Sur le terrain de l'égalité homme-femme, il convient de comparer d'une part l'impossibilité pour l'homme de faire établir, en dehors de tout procès, sa paternité et l'impossibilité pour la femme de faire établir sa propre maternité. Le droit français ne permet pas pour un homme comme pour une femme de demander une expertise biologique sur un enfant avec lequel il n'a aucun lien de droit. Cette impossibilité frappe les hommes comme les femmes.

Aux termes des articles 325, 327 et 328 du Code civil, une femme et un homme peuvent agir en recherche de maternité et de paternité et ce, y compris en cas d'accouchement dans le secret, aucune fin de non-recevoir ne pouvant plus être opposée et solliciter une expertise biologique pour le lien de filiation avec le père ou la mère prétendue dès lors qu'il l'a identifiée. Les actions en recherche de maternité et de paternité sont donc soumises au même régime procédural. Il s'ensuit que l'argument tiré de la discrimination au sens de l'article 14 et 8 de la convention européenne des droits de l'homme n'est pas fondé.

Si l'intérêt supérieur de l'enfant commande qu'il ait une filiation établie à l'égard de ses deux parents, il suffit à Monsieur Elvio X... de le reconnaître ou en cas de doute de s'abstenir comme il l'a fait à ce jour, étant précisé qu'il n'est pas nécessaire que le lien de filiation repose sur la réalité biologique.

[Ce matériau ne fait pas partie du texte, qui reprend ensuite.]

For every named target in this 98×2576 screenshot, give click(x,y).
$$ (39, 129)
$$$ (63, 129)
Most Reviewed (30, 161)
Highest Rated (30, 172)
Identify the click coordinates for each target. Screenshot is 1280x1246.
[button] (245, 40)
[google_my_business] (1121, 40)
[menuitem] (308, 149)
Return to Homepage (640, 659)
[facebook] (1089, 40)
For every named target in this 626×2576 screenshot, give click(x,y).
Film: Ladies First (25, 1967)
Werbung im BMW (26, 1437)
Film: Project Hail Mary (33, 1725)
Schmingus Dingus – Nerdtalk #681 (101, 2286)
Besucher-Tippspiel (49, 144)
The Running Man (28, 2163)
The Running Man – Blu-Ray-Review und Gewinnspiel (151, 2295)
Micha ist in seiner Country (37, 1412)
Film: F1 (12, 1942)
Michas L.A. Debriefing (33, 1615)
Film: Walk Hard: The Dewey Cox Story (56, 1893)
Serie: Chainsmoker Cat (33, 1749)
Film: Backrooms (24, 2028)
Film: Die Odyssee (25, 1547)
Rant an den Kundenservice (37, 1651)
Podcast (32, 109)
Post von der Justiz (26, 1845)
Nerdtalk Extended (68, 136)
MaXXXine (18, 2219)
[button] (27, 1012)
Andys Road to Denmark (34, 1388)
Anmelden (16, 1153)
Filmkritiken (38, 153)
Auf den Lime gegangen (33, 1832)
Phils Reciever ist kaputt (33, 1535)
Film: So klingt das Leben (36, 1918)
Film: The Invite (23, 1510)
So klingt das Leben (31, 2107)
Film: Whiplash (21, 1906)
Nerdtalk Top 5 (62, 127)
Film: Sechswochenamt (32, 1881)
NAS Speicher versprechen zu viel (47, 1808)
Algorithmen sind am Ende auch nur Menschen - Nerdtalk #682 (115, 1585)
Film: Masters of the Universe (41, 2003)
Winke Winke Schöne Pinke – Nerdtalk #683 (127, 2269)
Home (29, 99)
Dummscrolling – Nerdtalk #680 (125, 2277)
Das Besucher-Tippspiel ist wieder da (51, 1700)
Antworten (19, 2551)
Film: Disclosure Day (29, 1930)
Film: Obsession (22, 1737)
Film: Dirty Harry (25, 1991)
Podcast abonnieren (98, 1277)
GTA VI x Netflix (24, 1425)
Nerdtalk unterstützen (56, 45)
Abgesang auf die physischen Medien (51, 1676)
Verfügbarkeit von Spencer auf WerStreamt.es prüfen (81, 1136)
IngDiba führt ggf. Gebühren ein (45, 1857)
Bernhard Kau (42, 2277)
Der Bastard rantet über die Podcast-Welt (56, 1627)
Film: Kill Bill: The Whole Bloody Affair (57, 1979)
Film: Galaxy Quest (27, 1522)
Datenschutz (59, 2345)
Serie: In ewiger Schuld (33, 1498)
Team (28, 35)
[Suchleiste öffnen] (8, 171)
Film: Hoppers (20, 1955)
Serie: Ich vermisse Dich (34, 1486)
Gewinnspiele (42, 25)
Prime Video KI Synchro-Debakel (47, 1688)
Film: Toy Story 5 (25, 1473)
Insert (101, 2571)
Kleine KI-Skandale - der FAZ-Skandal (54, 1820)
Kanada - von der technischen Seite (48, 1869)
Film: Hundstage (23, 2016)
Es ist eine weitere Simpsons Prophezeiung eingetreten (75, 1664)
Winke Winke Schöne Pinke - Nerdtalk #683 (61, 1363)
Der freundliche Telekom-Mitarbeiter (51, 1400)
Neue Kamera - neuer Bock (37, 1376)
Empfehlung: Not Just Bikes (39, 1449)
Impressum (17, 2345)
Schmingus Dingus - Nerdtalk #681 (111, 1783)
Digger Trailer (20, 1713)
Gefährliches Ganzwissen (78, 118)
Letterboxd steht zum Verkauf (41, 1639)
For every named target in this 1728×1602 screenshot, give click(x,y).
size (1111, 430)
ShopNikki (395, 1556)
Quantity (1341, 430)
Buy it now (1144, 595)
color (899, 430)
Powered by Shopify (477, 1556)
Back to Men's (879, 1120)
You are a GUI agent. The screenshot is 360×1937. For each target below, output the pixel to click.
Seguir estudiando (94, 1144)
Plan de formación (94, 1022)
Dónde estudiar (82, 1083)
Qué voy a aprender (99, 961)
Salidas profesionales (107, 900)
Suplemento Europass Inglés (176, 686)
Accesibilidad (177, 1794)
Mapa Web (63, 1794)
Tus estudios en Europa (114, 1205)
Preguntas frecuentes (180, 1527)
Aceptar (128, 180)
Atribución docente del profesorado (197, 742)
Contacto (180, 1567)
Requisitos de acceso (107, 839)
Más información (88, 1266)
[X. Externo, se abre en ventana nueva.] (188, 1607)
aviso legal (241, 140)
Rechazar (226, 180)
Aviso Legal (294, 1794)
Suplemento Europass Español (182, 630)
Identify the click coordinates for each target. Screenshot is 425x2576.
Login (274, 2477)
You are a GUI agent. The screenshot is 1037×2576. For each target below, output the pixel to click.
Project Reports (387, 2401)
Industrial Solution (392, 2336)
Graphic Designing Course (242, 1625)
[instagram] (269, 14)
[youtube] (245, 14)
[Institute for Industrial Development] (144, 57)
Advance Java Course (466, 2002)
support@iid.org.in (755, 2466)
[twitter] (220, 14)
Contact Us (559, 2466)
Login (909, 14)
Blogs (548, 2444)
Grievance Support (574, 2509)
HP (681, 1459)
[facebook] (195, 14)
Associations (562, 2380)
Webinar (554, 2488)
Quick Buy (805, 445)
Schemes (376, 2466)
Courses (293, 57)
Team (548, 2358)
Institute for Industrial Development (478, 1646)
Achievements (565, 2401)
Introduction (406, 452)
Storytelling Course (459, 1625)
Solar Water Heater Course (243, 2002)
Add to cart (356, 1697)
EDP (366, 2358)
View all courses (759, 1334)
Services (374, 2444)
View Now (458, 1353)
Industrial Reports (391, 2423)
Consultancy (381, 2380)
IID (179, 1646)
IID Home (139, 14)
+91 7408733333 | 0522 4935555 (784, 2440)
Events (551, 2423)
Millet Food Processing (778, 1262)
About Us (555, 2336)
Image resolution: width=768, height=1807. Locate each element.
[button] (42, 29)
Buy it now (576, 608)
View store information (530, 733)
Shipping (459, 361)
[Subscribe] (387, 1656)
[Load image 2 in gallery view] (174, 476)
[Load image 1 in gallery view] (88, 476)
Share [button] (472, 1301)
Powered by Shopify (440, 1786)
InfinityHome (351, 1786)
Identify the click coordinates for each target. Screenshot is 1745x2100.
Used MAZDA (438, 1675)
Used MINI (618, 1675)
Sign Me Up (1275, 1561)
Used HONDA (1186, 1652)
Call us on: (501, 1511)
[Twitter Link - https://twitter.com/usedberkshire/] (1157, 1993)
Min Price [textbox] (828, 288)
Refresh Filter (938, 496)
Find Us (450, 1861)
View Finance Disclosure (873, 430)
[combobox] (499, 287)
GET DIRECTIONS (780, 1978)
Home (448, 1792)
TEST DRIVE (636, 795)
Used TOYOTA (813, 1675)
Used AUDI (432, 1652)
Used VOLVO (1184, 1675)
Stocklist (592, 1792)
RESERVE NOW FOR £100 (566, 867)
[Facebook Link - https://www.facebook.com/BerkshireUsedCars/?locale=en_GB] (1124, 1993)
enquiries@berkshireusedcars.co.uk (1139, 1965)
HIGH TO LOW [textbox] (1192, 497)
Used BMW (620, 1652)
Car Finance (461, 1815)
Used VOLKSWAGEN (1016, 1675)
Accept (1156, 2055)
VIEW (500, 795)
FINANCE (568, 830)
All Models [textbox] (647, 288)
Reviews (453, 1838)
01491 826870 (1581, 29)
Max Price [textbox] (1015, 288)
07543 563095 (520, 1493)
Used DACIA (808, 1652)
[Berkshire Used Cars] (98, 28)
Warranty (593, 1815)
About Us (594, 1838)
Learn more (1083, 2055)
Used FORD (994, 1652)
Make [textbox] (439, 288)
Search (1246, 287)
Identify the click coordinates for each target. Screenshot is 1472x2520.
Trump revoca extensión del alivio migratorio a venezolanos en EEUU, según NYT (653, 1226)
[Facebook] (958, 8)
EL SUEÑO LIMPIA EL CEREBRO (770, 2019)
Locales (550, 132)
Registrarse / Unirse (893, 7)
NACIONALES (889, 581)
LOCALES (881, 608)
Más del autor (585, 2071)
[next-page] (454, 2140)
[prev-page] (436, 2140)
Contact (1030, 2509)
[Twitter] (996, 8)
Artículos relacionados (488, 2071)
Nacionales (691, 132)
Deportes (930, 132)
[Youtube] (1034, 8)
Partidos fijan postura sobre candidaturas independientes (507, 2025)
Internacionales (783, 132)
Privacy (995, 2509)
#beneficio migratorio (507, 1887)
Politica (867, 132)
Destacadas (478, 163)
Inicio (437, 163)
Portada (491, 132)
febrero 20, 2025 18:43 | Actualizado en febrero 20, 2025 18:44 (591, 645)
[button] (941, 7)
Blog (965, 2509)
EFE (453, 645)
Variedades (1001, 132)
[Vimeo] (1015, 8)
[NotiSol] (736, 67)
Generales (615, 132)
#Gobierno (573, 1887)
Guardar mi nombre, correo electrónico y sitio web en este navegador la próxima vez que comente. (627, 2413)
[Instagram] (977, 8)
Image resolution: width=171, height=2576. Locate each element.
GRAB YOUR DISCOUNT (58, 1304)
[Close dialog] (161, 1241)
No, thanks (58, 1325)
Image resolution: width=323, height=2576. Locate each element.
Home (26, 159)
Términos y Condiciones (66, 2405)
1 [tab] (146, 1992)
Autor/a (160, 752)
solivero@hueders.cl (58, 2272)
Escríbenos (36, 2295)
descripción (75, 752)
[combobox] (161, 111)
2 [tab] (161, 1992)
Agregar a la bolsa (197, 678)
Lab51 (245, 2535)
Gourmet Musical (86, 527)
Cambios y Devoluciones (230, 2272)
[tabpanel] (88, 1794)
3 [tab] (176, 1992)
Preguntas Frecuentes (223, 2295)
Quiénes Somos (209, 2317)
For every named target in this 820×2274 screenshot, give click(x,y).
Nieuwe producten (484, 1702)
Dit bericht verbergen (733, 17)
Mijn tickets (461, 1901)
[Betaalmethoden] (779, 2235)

Bien au contraire et comme l'a indiqué le premier juge, l'intérêt supérieur de l'enfant commande de ne pas faire doit à la demande d'expertise génétique sollicitée l'établissement d'une filiation par le père ne pouvant être lié par principe à l'établissement scientifique préalable de sa paternité.

Il s'agit d'une démarche responsable et raisonnée et la présente demande ne peut s'envisager que dans la perspective d'un contentieux judiciaire à l'initiative du père, hypothèse exclue en l'espèce.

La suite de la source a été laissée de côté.